Die EU-Ökodesign-Anforderungen für neue Festbrennstoff-Einzelraumheizgeräte gelten seit 2022 zusätzlich. Sie ersetzen die deutsche BImSchV-Prüfung nicht. Wer nur auf den Begriff „Ecodesign“ achtet, kann deshalb trotzdem einen Nachweis über die deutsche Stufe 2 vermissen.
Beim Brennstoff entscheidet die Bedienung mit. Naturbelassenes, trockenes Scheitholz mit einer Restfeuchte von höchstens etwa 20 Prozent unterstützt eine saubere Verbrennung. Frisch geschlagenes Holz, lackierte Bretter, Spanplatten oder feuchtes Scheitholz gehören nicht in den Kaminofen.
Meine Erfahrung mit solchen Kaufentscheidungen ist, dass Käufer die Optik überbewerten und den Schornstein zu spät prüfen. Ein schönes Modell mit falschem Förderdruck oder zu hoher Leistung macht im Alltag mehr Ärger als ein schlichter Ofen, dessen Technik zum Gebäude passt.
Die schnellste Entscheidungshilfe für den passenden Ofen
Für eine belastbare Auswahl gehe ich in dieser Reihenfolge vor. Zuerst wird geklärt, ob es um einen neuen Ofen, ein gebrauchtes Gerät oder die Weiterverwendung einer Altanlage geht. Danach folgen die technische Prüfung und erst am Ende die Entscheidung über Design und Ausstattung.
- Neukauf: Nur Modelle mit eindeutigem Stufe-2-Nachweis und passender Leistung berücksichtigen.
- Gebrauchtkauf: Typenschild, Artikelnummer und HKI-CERT-Eintrag vor der Zahlung vergleichen.

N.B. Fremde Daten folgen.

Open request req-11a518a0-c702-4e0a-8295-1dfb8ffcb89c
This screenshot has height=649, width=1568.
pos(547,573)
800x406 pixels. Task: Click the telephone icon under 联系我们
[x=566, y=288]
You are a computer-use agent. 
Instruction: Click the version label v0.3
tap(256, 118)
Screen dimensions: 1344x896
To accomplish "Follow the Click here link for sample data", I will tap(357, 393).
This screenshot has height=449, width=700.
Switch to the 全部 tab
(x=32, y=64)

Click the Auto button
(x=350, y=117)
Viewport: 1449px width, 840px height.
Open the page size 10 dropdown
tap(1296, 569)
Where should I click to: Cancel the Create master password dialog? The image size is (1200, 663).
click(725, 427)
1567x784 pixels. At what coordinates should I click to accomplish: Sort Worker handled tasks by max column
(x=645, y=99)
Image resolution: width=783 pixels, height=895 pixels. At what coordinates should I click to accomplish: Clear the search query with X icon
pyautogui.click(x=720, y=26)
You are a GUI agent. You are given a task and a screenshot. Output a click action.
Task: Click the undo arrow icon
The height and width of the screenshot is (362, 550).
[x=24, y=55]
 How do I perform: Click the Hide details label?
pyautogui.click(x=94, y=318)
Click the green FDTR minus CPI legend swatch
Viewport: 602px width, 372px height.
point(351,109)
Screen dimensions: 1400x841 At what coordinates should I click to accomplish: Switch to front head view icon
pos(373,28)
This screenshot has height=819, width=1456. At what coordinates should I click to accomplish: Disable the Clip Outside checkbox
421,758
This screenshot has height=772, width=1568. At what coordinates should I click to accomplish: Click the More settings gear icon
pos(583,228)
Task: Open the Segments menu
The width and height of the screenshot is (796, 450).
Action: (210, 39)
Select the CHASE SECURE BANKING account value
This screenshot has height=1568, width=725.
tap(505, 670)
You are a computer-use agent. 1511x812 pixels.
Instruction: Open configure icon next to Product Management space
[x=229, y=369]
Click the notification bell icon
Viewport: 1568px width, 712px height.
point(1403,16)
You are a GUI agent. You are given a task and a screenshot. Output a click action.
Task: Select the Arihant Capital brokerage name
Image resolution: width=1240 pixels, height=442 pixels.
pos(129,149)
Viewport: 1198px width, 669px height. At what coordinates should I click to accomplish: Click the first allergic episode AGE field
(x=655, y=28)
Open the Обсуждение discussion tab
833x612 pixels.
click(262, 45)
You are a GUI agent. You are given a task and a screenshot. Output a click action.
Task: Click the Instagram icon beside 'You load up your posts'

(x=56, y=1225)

- Altgerät: Baujahr, Übergangsfrist und mögliche Ausnahmen mit dem Bezirksschornsteinfeger klären.
- Einbau: Schornstein, Verbrennungsluft, Abstände und Mehrfachbelegung prüfen lassen.
- Betrieb: Trockenes Holz verwenden und den Ofen nicht dauerhaft im Schwelbetrieb laufen lassen.
Damit wird aus einer bloßen Modellliste eine sichere Entscheidung. Die BImSchV Stufe 2 ist der notwendige rechtliche Mindeststandard, aber ein wirklich guter Kaminofen entsteht erst durch das Zusammenspiel von sauberer Verbrennung, passender Leistung und fachgerechter Abnahme.